Source document.
_ _ _ _ _ _ _
Lennox Aldred reports for the Jamaica Gleaner:
November 25, 2020 marked one of the darkest days in the history of football, with the passing of one of its most iconic and legendary figures, Argentinian footballing great Diego Maradona.
Maradona died from a heart attack at the age of 60, sending the world of football, and beyond, into mourning, as the man who is worshipped by many as the greatest to have ever played the game, passed away at his home in Buenos Aires, two weeks after being released from hospital, following surgery on a blood clot on his brain.
Former Jamaica international and Stoke City striker Ricardo Fuller, himself a long-time Maradona and Argentina fan, at first struggled to find words when The Gleaner reached out to him for comment from his home in Crewe in the United Kingdom.
_ _ _ _ _ _ _
[Stored data entries]
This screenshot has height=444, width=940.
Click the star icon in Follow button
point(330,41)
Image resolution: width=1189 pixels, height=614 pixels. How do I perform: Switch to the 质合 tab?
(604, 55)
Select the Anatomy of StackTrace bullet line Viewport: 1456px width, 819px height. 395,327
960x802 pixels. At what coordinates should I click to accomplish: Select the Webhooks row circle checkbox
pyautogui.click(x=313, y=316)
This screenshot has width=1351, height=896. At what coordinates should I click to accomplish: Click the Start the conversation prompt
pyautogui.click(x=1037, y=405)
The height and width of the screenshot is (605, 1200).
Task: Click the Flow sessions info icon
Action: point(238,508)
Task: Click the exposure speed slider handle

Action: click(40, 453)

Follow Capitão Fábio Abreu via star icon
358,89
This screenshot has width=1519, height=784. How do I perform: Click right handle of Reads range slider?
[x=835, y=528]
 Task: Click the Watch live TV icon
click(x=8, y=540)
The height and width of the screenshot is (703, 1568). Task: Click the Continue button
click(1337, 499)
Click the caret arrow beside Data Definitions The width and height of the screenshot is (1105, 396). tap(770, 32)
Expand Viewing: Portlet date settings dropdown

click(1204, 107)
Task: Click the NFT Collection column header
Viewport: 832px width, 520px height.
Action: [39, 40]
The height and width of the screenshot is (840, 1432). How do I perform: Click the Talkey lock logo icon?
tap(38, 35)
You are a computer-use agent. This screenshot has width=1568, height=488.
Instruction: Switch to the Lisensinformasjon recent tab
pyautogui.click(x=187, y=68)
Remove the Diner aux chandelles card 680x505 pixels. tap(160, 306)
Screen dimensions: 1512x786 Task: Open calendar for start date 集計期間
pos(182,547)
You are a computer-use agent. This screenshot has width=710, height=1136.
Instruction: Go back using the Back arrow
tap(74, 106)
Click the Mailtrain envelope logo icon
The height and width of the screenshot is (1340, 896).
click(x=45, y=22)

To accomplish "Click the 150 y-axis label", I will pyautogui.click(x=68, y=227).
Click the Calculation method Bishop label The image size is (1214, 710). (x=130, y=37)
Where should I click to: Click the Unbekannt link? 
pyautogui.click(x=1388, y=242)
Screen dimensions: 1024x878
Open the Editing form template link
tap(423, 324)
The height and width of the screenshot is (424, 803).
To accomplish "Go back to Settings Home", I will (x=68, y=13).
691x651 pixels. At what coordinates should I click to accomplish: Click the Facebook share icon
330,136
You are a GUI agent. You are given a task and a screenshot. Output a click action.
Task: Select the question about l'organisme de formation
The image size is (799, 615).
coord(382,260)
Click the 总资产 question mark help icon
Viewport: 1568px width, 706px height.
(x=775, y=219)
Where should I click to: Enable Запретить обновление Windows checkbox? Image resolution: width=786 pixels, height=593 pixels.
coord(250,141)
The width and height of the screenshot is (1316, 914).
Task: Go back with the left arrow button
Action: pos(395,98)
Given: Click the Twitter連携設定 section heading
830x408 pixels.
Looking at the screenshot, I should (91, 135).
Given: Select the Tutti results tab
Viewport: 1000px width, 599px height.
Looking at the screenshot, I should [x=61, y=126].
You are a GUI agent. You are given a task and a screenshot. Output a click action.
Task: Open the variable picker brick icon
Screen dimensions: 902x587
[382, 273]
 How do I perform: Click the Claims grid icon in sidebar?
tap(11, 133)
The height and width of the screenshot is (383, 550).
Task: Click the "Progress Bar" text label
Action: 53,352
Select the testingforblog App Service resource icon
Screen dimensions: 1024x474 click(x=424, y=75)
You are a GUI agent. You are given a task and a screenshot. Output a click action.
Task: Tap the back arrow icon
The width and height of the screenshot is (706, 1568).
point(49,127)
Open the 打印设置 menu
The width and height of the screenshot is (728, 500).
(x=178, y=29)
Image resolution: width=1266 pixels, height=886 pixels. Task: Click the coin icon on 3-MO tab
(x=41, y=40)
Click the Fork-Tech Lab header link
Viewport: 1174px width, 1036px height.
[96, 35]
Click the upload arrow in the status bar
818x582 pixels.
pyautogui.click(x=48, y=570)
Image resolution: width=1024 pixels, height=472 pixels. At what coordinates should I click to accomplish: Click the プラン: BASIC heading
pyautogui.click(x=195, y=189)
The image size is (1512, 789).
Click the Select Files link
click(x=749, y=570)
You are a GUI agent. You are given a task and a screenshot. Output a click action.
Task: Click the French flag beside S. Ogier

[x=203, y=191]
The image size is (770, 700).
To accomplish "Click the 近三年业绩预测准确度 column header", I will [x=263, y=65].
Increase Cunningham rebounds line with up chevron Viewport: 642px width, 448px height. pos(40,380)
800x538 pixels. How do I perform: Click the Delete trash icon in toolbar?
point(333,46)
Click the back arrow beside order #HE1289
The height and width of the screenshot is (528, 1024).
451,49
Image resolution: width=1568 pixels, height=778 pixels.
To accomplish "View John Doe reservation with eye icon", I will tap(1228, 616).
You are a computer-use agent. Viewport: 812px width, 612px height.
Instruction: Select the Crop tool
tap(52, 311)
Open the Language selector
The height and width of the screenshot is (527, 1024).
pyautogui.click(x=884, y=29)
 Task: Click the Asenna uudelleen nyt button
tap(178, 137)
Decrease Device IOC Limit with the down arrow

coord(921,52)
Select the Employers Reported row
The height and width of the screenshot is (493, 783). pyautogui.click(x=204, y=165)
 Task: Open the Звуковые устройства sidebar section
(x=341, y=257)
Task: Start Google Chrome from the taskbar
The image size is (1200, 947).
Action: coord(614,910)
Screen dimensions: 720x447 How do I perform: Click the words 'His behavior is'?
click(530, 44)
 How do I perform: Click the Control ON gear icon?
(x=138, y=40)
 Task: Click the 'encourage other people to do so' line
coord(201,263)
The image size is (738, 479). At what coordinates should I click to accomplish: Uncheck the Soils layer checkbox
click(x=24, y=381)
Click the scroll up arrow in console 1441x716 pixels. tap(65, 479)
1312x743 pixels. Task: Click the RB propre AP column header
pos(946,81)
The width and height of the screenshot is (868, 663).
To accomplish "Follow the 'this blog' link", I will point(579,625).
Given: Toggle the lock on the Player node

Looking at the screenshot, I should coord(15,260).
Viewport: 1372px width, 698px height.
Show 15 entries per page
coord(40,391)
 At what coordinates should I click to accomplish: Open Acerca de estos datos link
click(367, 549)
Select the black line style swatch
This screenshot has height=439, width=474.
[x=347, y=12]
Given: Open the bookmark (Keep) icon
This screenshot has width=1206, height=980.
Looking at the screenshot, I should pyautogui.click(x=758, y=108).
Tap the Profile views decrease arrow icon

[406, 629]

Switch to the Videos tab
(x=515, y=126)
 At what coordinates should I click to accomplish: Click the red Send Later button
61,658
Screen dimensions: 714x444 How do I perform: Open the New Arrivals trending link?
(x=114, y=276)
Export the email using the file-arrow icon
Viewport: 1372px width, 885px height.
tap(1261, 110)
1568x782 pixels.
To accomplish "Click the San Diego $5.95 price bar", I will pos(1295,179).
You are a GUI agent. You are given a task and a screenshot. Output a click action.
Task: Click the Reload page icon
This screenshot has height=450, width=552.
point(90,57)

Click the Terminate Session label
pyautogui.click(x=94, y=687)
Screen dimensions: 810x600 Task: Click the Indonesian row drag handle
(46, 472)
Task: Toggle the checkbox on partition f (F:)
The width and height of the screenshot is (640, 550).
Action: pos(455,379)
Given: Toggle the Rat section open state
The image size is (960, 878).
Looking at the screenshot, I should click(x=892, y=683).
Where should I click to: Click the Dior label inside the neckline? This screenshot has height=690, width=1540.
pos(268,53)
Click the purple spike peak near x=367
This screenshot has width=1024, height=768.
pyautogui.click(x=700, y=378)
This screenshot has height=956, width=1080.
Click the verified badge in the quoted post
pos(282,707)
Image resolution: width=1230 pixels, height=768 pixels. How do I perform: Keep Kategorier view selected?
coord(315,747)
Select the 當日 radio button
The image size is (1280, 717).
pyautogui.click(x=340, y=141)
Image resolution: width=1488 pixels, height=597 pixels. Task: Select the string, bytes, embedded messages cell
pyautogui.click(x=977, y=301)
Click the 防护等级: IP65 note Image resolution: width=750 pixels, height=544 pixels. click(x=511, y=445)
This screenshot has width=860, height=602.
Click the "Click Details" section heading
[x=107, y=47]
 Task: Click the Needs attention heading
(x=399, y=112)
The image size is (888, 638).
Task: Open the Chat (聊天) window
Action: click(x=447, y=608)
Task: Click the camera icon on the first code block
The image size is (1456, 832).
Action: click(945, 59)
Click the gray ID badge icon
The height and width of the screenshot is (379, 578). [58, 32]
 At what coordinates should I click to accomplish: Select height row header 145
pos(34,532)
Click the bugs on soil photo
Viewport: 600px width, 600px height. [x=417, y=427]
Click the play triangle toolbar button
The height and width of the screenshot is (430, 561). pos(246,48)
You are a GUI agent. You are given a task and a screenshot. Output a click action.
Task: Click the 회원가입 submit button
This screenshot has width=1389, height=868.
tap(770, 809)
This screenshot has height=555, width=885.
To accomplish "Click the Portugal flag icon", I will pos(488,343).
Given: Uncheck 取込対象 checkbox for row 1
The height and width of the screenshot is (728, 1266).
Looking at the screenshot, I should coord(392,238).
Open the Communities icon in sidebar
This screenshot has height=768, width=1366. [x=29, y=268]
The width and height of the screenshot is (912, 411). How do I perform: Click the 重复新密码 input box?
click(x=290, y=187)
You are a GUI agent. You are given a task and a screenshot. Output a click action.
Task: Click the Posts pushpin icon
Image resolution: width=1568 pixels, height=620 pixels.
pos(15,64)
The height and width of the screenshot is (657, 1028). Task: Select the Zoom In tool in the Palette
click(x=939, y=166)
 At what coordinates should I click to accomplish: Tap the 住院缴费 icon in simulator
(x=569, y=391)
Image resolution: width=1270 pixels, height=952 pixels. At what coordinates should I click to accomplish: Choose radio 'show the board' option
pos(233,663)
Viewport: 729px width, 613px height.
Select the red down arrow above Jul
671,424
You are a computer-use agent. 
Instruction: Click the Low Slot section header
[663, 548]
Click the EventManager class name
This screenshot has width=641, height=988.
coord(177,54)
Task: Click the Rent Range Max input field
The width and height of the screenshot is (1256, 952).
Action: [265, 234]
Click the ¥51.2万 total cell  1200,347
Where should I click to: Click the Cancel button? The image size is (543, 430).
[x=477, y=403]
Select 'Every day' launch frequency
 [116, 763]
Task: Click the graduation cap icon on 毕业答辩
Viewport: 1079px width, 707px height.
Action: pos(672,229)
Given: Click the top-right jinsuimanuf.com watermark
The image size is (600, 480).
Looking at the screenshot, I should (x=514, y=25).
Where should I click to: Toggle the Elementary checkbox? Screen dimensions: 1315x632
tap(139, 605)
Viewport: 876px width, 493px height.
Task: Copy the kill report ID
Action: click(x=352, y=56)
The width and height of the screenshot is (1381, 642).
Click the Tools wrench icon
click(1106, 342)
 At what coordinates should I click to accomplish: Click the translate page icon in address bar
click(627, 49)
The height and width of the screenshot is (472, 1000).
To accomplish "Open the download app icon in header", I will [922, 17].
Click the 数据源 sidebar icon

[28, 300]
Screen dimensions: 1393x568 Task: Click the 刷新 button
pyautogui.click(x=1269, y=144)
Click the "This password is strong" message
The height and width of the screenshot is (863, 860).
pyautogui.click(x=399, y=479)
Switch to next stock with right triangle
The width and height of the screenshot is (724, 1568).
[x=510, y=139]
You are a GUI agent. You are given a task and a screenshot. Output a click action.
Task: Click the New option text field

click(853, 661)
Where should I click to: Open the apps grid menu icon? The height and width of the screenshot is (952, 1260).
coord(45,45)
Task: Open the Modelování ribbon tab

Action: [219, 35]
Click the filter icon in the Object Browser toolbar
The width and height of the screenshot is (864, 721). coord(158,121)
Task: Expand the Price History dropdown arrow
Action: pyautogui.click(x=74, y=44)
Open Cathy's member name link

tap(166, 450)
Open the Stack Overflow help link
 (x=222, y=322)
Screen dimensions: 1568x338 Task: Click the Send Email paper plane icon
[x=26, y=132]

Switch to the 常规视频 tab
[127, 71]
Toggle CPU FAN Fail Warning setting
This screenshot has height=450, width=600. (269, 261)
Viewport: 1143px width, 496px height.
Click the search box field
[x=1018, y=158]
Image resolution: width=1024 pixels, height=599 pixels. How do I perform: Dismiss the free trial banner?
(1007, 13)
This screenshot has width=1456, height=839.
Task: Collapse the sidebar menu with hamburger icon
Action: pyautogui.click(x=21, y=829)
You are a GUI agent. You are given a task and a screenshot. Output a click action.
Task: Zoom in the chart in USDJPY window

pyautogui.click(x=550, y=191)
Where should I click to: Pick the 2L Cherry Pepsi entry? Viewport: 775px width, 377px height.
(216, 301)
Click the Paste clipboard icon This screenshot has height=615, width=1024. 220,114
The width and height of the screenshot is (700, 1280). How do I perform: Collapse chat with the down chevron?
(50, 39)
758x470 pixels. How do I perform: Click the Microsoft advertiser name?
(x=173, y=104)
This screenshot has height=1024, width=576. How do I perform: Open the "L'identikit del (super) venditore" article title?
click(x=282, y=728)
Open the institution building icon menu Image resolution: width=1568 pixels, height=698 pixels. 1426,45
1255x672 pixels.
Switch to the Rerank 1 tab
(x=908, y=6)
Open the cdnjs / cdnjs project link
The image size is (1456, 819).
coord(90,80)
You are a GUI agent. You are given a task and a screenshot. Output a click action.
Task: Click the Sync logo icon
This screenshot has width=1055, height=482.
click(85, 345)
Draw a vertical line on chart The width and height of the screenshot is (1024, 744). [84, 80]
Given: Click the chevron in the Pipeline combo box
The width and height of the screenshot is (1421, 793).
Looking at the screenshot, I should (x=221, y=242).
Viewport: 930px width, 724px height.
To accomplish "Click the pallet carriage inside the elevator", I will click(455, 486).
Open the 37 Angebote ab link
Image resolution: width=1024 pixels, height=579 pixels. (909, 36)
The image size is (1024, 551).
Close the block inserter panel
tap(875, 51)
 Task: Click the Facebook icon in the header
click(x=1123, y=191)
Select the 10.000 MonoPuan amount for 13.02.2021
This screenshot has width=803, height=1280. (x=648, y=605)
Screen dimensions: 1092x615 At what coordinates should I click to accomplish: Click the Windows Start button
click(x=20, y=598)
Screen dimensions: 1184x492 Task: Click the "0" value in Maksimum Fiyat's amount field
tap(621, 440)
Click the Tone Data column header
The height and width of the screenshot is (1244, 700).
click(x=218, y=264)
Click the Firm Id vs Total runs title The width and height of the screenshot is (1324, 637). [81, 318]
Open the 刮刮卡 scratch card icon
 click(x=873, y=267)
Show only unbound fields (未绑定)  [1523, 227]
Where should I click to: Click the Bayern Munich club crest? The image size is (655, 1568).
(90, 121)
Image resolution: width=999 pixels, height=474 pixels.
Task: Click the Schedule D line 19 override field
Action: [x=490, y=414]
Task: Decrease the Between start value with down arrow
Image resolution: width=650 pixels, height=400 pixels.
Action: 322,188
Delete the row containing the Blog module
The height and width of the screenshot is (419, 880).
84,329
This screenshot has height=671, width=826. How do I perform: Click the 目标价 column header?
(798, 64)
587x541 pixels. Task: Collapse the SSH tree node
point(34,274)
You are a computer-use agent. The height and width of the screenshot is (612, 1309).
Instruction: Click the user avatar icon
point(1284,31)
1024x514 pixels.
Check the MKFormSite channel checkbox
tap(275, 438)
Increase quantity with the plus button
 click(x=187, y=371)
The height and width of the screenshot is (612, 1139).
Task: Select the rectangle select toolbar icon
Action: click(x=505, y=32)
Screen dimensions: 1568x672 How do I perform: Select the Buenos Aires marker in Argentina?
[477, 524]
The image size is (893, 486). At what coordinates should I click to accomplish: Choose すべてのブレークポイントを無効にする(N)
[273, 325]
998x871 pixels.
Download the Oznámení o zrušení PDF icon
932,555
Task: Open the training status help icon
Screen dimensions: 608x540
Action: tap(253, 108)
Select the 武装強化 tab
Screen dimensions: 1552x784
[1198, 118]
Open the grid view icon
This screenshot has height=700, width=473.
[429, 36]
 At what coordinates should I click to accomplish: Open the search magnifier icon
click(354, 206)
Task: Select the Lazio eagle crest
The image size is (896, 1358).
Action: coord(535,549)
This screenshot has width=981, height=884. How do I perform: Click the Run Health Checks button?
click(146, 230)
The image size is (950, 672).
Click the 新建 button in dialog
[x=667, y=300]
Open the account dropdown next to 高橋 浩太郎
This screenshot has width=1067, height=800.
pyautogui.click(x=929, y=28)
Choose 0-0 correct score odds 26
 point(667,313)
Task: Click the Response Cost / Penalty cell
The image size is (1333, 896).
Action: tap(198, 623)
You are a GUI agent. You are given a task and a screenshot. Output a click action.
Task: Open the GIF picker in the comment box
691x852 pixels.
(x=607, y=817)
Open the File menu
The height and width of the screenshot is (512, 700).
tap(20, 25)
_ _ _ _ _ _ _
Required tasks.
1 > How old was Maradona when he died, according to the article about his death?
2 > List every person named in the Maradona article.
3 > Pick up the article on Maradona's death after its final sentence and keep writing it.

Exercise answers.
1 > He was 60.

2 > Lennox Aldred, Diego Maradona, Ricardo Fuller

3 >
“His passing has shaken me up big time,” said Fuller. “I was awoken by the news when the BBC called me. I knew he recently did surgery and was recovering and I was very surprised when I heard that he passed on. If anybody asks me who was the greatest player to ever grace a football field, without a shadow of a doubt, it was Diego Maradona.”
Fuller, who made 72 appearances for the Reggae Boyz, scoring nine goals, said he patterned his game off Maradona and Brazilian forward Ronaldo; however, he held the pint-size Argentine to mythological status when it comes to his all-round game.
“Let’s forget what has gone on off the field. When it comes to football and the type of player and leader he was on the field, it was nothing short of legendary. The way he mesmerises with his skills and utilises his strength for his size, the man is just in a different class,” added Fuller, who reminisced on the moment he saw his idol up close.
The opportunity came when Maradona sat metres away from the Jamaican during a Manchester City match that Fuller attended on invitation of his close friend, Raheem Sterling.
“The first time I saw Maradona, I almost got a cricked neck because I kept looking to my right over to the box where he was sitting, and that was the only time I ever got a chance to see the great man,” Fuller shared.
Trinidad and Tobago football great Russell Latapy told The Gleaner that the passing of Maradona “broke my heart”, and that football has lost a legend.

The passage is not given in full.